Scope Limited to \(p=2\): The computational guarantees (SDR and algorithms) apply only to the 2-Wasserstein distance, leaving cases like \(p=1\) unaddressed.
Kernel and Bandwidth Selection: The experiments uniformly employ the Gaussian kernel with a median bandwidth heuristic, lacking theoretical guidance on kernel selection.
Limited Scale of High-Dimensional Experiments: The sample sizes on MNIST/CIFAR-10 are limited by a computation budget (1 hour), leaving larger scales untested.
Power Comparison with MMD: Although KMS is more flexible, MMD with an \(O(n^2)\) computational complexity is far more efficient; the cost-performance trade-off in practical applications requires careful balance.

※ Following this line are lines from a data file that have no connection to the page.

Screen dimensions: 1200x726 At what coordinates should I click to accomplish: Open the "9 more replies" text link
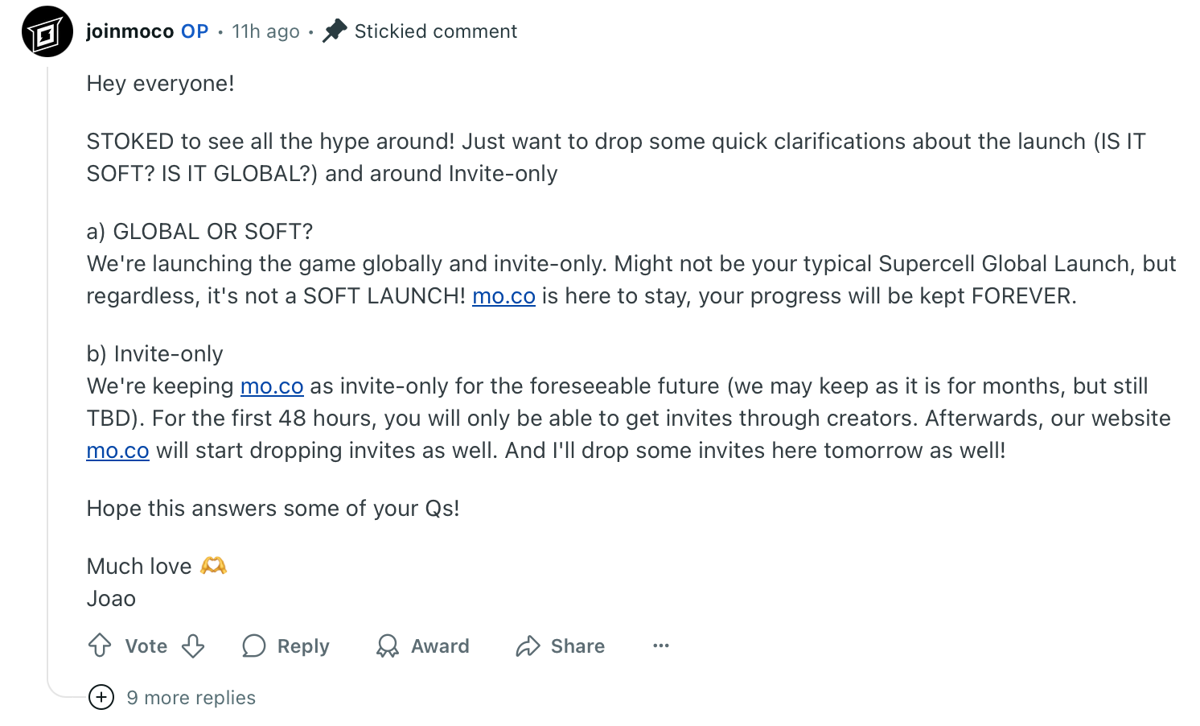click(191, 698)
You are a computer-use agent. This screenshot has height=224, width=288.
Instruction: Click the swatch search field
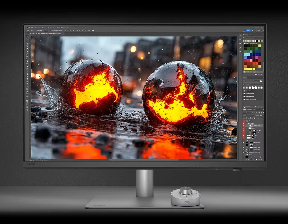(x=252, y=38)
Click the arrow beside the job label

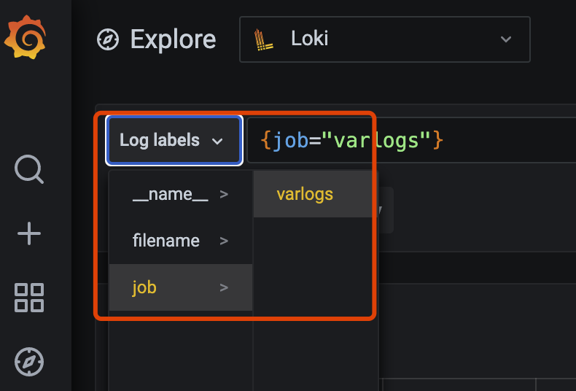coord(224,287)
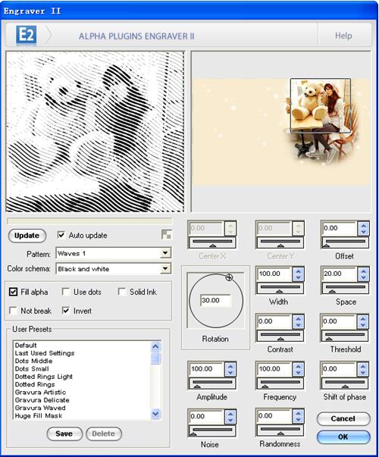Screen dimensions: 379x457
Task: Open the Help section
Action: click(343, 36)
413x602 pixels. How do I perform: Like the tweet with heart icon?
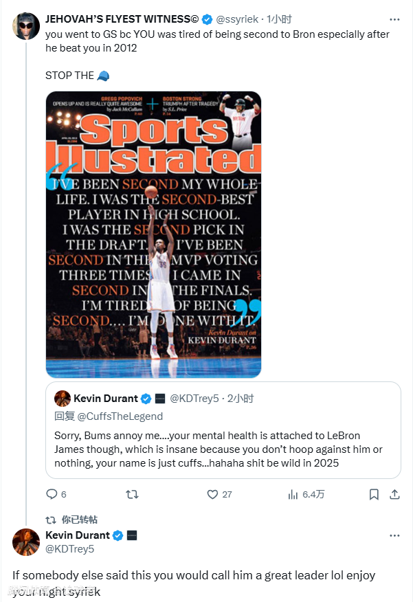click(x=213, y=494)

MS Wasserstein: The linear projection version by Deshpande et al. (2019), of which KMS is a non-linear generalization.
Boedihardjo (2025): Provided dimension-free sharp bounds for MS Wasserstein; this work extends a similar approach to RKHS.
Kernel OT: Zhang et al. (2019) considered kernel-mapped push-forward Wasserstein, but failed to obtain a sharp rate due to the curse of dimensionality.
SDR for OT: Xie and Xie (2021) first applied SDR to MS \(W_1\) but lacked theoretical guarantees and efficient algorithms.
Connection to Kernel PCA (Remark 2.7): When \(\nu=\delta_0\) and \(p=2\), KMS degenerates to Kernel PCA, and can be viewed as a two-sample generalization of Kernel PCA.

Rating¶

Novelty: ⭐⭐⭐⭐ — The NP-hard proof, SDR rank bounds, and the first-order algorithm constitute novel contributions.
Experimental Thoroughness: ⭐⭐⭐⭐ — Extensive comparisons across three tasks (testing/detection/generative modeling) using both synthetic and real-world datasets.
Writing Quality: ⭐⭐⭐⭐⭐ — The structure of theory-algorithm-experiments is clear, and the theorems are stated precisely.
Value: ⭐⭐⭐⭐ — Lays a solid foundation for the theory and computation of kernel optimal transport.